- 課題の内容 -
次の記録のうち、文字列「pair」を含む行をすべて見つけて書き写しなさい。

- - - - -

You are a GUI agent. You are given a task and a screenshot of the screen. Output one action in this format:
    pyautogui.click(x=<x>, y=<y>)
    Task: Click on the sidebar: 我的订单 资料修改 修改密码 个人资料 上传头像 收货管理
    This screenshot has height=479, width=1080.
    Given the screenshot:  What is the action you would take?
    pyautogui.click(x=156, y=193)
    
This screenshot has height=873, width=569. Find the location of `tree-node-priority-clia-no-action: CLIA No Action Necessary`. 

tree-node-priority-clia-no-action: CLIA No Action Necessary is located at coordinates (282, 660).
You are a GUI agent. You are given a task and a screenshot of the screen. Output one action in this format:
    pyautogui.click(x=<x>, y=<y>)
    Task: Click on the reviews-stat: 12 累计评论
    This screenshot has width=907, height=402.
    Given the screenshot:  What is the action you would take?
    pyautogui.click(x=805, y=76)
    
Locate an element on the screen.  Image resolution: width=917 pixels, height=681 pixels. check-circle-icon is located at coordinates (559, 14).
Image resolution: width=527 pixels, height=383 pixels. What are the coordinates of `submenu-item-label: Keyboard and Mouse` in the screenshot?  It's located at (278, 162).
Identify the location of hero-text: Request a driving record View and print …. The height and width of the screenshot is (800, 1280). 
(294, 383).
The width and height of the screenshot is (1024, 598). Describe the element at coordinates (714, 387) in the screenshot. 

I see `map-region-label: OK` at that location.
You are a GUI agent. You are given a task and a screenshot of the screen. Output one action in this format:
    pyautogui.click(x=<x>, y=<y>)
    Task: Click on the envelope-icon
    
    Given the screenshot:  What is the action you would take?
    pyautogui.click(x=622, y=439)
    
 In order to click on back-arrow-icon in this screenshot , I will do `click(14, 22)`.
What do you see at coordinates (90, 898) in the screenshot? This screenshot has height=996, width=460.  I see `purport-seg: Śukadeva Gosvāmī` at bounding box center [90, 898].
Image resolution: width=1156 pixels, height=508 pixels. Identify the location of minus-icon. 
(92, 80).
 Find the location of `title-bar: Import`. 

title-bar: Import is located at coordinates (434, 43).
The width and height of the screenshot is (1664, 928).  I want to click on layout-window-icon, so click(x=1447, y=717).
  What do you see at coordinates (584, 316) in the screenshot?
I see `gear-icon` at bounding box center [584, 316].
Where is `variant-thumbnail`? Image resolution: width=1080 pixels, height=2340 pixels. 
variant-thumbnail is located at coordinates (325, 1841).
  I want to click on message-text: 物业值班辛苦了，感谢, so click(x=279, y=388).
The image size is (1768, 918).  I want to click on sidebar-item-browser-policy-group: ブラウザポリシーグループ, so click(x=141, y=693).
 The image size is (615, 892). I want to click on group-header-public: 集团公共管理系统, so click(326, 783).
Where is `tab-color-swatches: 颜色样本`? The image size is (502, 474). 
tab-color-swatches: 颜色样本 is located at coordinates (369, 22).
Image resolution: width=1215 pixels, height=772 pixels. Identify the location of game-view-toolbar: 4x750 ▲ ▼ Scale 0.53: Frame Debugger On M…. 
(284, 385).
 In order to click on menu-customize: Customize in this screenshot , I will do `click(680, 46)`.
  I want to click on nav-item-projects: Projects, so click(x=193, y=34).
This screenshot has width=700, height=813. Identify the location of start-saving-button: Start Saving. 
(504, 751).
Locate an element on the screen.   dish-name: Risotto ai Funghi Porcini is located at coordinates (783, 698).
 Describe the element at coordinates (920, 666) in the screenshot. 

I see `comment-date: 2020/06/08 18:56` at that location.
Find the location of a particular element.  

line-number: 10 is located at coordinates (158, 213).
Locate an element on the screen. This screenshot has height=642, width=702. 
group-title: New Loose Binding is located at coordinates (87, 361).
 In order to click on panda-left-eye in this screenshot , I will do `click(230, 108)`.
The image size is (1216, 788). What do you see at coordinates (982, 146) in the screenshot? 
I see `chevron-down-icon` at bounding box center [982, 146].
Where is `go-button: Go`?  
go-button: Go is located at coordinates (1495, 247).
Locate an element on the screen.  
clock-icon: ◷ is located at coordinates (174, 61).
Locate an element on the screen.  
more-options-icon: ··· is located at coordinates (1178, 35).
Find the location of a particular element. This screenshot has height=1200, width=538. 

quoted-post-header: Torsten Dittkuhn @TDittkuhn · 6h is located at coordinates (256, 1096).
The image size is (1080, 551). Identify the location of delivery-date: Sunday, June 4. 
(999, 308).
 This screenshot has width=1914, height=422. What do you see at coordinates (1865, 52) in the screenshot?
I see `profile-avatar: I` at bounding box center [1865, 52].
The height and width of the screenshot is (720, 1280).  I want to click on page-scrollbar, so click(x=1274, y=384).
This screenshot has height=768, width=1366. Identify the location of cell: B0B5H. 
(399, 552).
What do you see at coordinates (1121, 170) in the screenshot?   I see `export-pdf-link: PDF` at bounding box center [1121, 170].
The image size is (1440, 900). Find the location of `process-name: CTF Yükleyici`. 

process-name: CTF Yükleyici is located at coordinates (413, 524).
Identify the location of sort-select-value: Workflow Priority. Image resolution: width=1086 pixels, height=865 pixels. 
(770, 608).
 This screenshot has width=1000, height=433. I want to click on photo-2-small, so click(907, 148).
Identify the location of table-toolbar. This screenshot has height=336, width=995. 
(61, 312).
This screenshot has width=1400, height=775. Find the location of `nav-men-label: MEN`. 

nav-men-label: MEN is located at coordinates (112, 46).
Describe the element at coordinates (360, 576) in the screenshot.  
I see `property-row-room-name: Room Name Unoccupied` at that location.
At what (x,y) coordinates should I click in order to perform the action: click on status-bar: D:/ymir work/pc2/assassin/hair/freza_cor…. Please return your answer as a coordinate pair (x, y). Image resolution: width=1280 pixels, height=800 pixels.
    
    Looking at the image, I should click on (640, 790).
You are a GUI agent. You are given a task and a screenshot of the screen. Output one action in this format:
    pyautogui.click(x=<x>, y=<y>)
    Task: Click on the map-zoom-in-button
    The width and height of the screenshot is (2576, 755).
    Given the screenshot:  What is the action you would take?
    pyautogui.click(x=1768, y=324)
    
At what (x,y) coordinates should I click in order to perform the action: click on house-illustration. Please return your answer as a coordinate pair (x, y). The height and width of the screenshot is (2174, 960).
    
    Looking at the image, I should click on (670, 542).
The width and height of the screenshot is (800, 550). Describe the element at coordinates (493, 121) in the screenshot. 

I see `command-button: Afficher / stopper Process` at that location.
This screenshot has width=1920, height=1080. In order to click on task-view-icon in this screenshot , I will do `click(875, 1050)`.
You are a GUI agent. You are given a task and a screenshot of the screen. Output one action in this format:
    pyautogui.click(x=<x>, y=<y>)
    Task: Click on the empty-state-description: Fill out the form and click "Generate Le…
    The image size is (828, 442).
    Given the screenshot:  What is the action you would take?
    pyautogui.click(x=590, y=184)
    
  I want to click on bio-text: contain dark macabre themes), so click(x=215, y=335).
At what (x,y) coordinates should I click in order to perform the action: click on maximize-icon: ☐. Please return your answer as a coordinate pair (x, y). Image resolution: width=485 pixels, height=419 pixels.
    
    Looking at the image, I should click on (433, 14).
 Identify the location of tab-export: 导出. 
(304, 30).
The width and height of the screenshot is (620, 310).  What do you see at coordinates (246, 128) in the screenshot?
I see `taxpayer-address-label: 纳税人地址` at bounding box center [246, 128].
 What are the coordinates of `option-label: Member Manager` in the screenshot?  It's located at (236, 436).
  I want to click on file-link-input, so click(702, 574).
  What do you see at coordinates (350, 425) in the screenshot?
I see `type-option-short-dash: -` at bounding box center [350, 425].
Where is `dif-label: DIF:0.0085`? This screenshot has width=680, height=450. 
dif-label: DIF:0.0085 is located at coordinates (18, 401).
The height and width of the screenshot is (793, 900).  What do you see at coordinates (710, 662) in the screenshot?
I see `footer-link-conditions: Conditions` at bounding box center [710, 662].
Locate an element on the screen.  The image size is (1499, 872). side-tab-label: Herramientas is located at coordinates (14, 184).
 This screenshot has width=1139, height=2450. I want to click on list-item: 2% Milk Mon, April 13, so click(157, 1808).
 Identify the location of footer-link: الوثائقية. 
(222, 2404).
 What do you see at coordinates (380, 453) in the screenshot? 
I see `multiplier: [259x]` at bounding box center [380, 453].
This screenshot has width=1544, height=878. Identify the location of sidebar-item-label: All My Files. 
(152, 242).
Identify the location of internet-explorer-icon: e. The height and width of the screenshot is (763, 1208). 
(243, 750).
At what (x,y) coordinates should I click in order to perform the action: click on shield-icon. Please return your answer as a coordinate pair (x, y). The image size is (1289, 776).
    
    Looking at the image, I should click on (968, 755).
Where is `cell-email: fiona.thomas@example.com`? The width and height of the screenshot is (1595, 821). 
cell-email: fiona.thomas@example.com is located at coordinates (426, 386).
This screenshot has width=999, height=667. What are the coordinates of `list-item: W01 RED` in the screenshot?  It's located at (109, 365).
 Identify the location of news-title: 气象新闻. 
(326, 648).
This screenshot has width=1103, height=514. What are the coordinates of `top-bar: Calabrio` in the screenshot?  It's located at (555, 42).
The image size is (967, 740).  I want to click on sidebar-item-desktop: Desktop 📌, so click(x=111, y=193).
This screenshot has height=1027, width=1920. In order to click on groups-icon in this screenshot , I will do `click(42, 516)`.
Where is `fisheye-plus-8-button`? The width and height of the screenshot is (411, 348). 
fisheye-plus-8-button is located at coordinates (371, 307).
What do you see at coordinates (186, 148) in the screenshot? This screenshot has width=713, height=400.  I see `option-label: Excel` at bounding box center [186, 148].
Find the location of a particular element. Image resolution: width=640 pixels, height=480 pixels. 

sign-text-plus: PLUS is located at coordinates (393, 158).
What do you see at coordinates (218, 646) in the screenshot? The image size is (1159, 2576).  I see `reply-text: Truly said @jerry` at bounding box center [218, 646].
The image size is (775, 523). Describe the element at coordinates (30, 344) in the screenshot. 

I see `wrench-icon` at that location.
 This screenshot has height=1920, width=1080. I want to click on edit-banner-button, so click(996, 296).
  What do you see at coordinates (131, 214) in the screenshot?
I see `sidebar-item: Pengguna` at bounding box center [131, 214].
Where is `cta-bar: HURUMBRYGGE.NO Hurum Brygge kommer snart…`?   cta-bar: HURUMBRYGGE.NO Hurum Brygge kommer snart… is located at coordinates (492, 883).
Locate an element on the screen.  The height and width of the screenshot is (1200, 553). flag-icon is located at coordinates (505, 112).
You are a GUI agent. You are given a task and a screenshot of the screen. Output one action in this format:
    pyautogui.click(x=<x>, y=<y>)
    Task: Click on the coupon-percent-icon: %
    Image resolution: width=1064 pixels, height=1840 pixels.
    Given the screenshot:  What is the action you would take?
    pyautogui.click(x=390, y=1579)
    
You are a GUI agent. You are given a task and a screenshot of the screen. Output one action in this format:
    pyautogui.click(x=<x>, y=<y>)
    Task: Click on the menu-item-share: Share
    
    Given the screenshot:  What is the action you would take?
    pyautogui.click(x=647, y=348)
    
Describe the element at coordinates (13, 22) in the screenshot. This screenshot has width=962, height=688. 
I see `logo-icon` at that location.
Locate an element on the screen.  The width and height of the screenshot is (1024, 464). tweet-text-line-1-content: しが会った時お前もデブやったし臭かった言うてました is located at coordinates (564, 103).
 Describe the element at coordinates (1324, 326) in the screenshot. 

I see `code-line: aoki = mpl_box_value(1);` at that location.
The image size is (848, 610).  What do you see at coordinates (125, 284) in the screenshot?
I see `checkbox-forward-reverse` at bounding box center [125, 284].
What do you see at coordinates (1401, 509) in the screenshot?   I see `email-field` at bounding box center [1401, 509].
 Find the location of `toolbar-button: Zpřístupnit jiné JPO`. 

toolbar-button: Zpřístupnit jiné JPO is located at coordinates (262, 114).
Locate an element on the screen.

- - - - -

- 演習結果 -
At what (x,y) coordinates should I click in order to perform the action: click on status-bar: D:/ymir work/pc2/assassin/hair/freza_cor…. Please return your answer as a coordinate pair (x, y). Image resolution: width=1280 pixels, height=800 pixels.
At what (x,y) coordinates should I click in order to perform the action: click on house-illustration. Please return your answer as a coordinate pair (x, y). The height and width of the screenshot is (2174, 960).
At what (x,y) coordinates should I click in order to perform the action: click on maximize-icon: ☐. Please return your answer as a coordinate pair (x, y). Image resolution: width=485 pixels, height=419 pixels.
At what (x,y) coordinates should I click in order to perform the action: click on shield-icon. Please return your answer as a coordinate pair (x, y). The image size is (1289, 776).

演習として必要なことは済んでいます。